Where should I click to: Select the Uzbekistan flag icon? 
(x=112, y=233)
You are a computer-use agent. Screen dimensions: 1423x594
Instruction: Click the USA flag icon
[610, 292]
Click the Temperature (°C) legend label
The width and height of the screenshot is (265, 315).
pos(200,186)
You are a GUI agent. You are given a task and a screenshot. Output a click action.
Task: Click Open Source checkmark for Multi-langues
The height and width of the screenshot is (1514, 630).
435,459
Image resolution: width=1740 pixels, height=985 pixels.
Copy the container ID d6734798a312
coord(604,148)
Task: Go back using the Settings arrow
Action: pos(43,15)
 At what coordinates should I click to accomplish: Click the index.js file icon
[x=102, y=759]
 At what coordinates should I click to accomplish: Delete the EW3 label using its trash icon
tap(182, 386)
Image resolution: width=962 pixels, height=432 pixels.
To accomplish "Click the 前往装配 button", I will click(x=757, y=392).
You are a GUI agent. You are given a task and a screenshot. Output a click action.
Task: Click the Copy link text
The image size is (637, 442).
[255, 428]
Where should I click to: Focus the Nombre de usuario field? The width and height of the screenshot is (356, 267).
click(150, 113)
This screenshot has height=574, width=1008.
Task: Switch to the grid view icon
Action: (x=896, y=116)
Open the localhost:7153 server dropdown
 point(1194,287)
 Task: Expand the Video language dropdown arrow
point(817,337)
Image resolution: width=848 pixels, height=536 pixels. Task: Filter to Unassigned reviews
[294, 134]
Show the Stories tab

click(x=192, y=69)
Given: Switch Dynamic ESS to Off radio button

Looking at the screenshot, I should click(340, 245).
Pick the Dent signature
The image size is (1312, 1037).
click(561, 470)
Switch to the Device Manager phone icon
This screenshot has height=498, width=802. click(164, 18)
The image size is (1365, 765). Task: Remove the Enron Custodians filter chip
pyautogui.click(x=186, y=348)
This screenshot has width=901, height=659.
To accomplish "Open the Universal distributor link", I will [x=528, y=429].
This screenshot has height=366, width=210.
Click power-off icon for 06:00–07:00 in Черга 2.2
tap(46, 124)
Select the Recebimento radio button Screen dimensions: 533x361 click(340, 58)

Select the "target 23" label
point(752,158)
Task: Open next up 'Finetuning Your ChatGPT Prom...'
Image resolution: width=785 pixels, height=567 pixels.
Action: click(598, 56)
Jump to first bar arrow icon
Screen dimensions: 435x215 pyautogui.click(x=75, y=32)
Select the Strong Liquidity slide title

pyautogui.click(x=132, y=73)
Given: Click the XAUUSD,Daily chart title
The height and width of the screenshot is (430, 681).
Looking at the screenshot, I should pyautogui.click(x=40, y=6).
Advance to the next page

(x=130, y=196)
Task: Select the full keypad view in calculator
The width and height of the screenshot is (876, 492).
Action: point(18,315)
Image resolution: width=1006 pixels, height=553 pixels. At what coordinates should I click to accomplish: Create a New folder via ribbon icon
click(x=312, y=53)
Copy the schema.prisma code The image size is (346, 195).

TASK DIRECTIONS - Would you print exactly the lines from the first line of the entries above through the line that has "Task: Click the Copy link text", both included, and stop there?

RESULT FOR THIS EXERCISE -
Where should I click to: Select the Uzbekistan flag icon? 
(x=112, y=233)
You are a computer-use agent. Screen dimensions: 1423x594
Instruction: Click the USA flag icon
[610, 292]
Click the Temperature (°C) legend label
The width and height of the screenshot is (265, 315).
pos(200,186)
You are a GUI agent. You are given a task and a screenshot. Output a click action.
Task: Click Open Source checkmark for Multi-langues
The height and width of the screenshot is (1514, 630).
435,459
Image resolution: width=1740 pixels, height=985 pixels.
Copy the container ID d6734798a312
coord(604,148)
Task: Go back using the Settings arrow
Action: pos(43,15)
 At what coordinates should I click to accomplish: Click the index.js file icon
[x=102, y=759]
 At what coordinates should I click to accomplish: Delete the EW3 label using its trash icon
tap(182, 386)
Image resolution: width=962 pixels, height=432 pixels.
To accomplish "Click the 前往装配 button", I will click(x=757, y=392).
You are a GUI agent. You are given a task and a screenshot. Output a click action.
Task: Click the Copy link text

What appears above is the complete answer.